Personal tools
You are here: Home Tutorials User Guides Using CBIF cluster
Document Actions

Using CBIF cluster

CBIF cluster includes 16 nodes (2 CPUs each) and uses Sun Grid Engine (SGE) as a resource management software. The SGE system works as follows:

  • Users submit computationally demading tasks (jobs) to the SGE system.
  • The SGE system accepts the users' requests (users' jobs), puts them in a holding area (queues) until they can be executed
  • The SGE system sents jobs from queues to an execution host , manages them during execution, and log the record of their execution when they are finished.

Users  can submit batch jobs, interactive jobs and parallel jobs to the SGE system.

Submitting Batch jobs

Before you start submitting batch scripts to the SGE system, check if your personal shell resource files (.cshrc) contains these lines:
if ( -f /usr/pkg/sge/default/common/settings.csh  ) then
    source /usr/pkg/sge/default/common/settings.csh

endif

Enter the following command
qsub job.sh
job.sh is the name of the script file and the file is located in the current directory.
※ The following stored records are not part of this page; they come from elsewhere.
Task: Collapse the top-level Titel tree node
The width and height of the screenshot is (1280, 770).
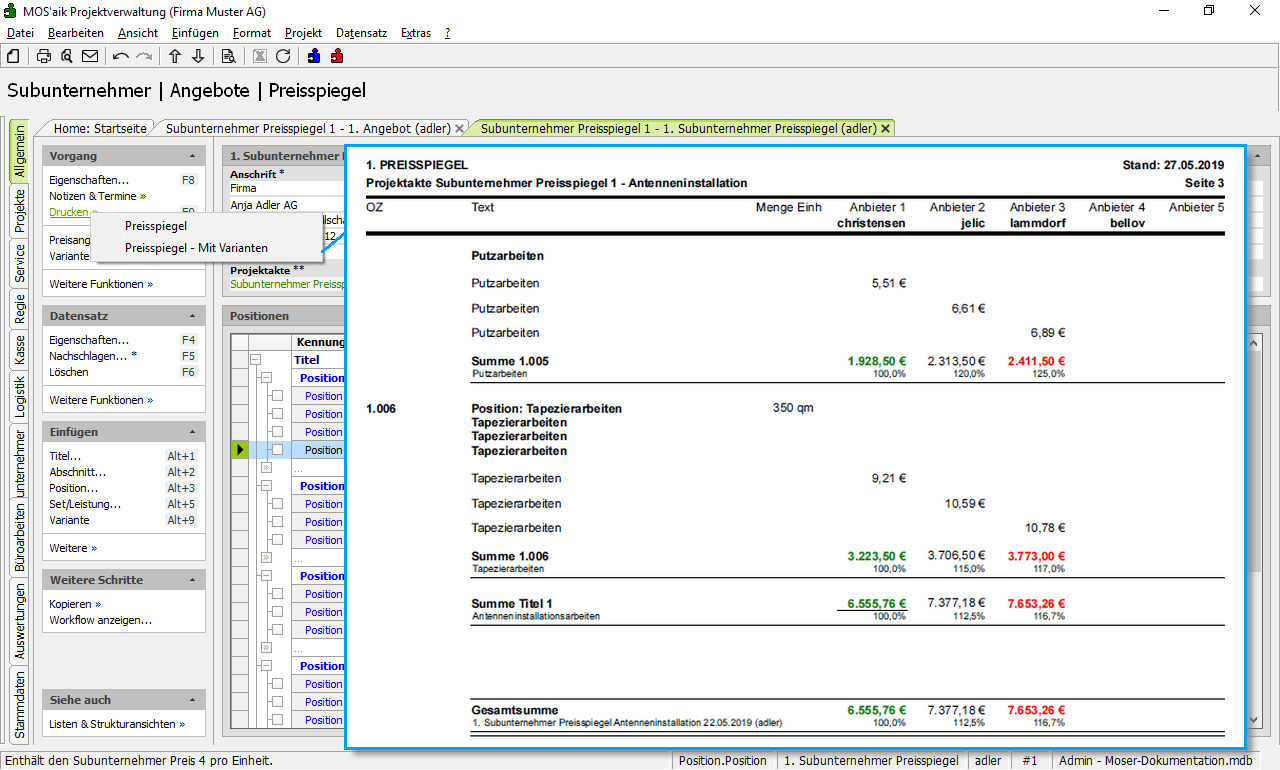Action: point(255,360)
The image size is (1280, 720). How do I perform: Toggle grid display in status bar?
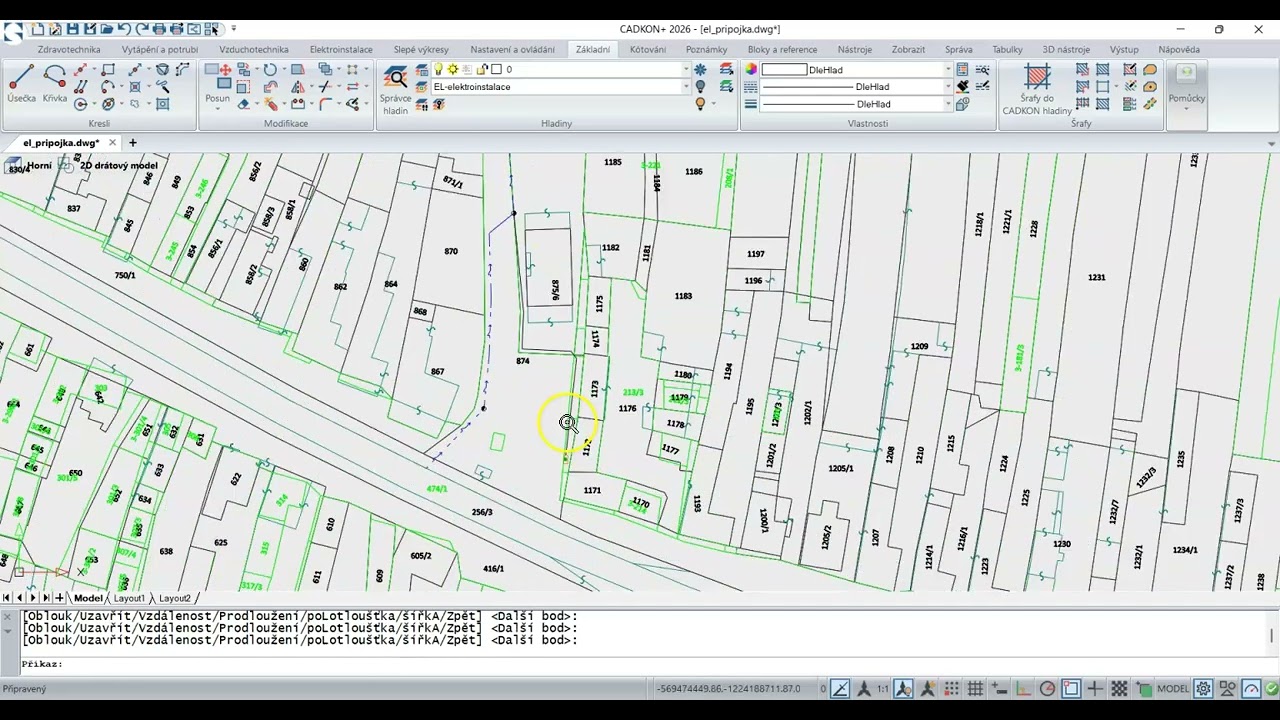975,689
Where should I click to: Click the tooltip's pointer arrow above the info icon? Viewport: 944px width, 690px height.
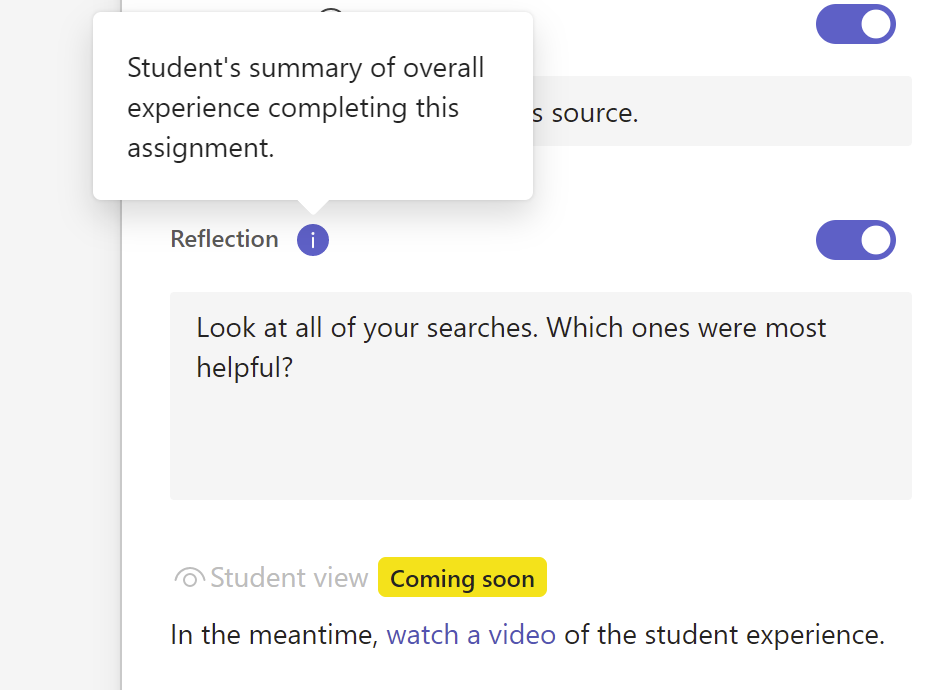[x=313, y=206]
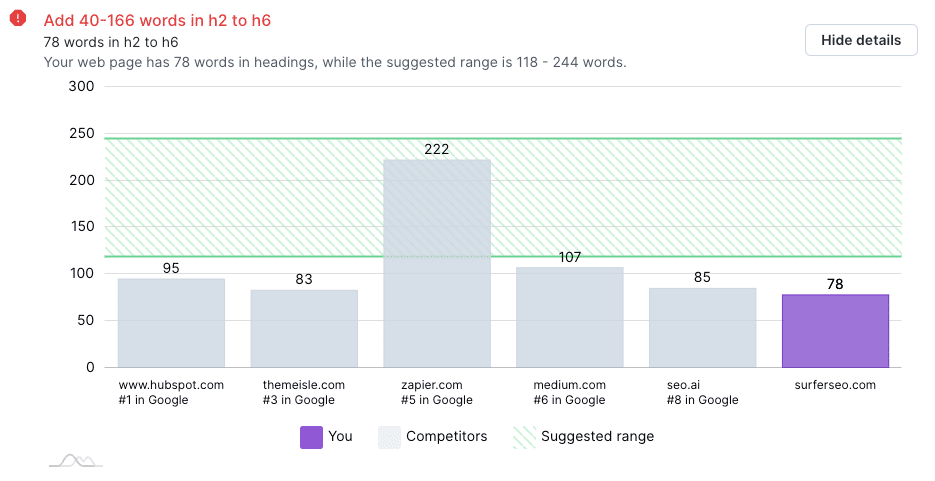Image resolution: width=935 pixels, height=481 pixels.
Task: Select the zapier.com bar showing 222
Action: point(436,263)
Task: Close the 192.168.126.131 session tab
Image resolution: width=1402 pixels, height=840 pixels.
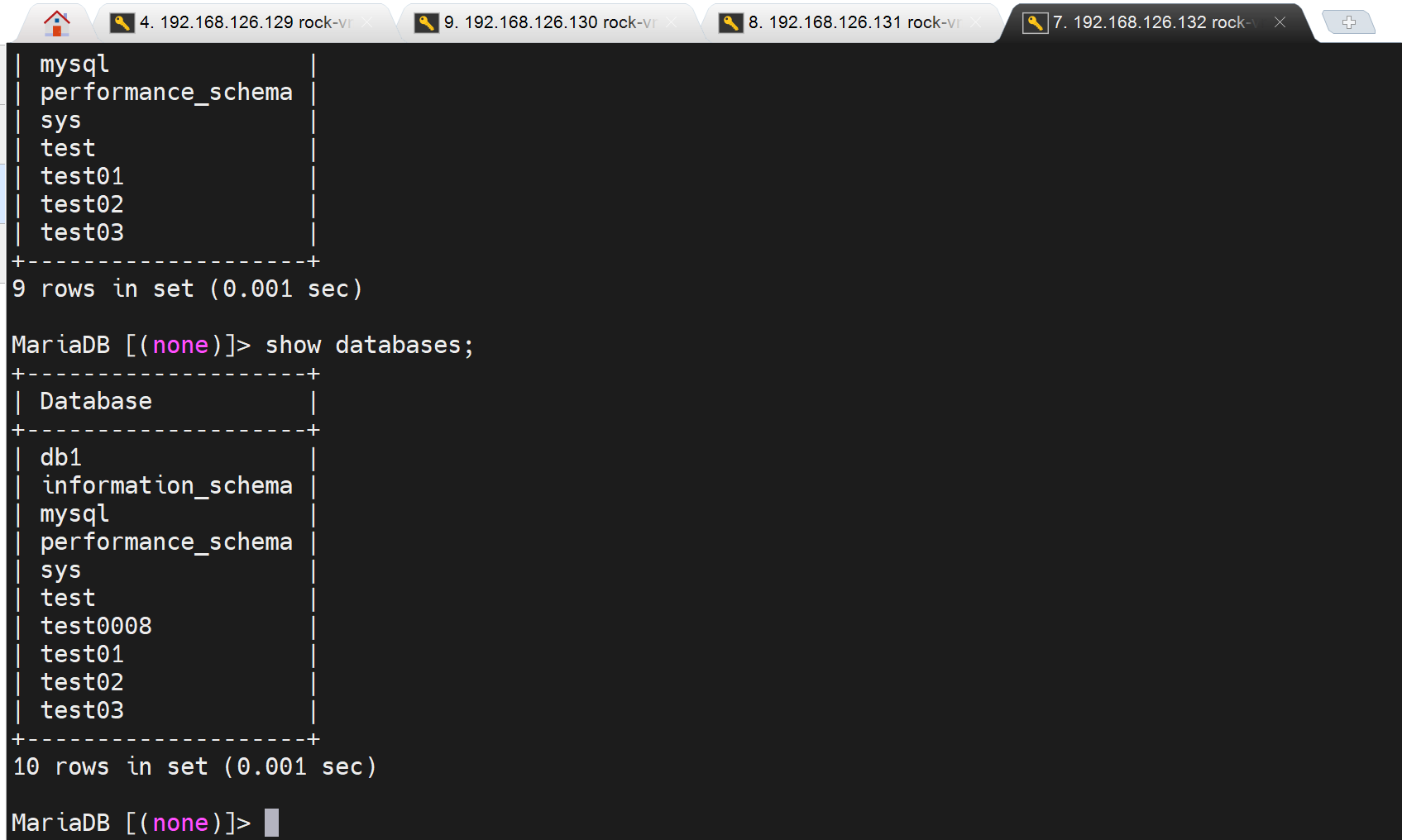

Since batch jobs do not have a terminal connection, their standard output and their standard error output has to be redirected into files. The standard location for the files is in the current working directory where the jobs execute. The default standard output file name is <Job_name).o<Job_id>, the default standard error output is redirected to <Job_name).e<Job_id>. <Job_name>  is the script file name and <Job_id> is a unique identifier assigned to the job by SGE.  Users can specify output directions with -e and -o options.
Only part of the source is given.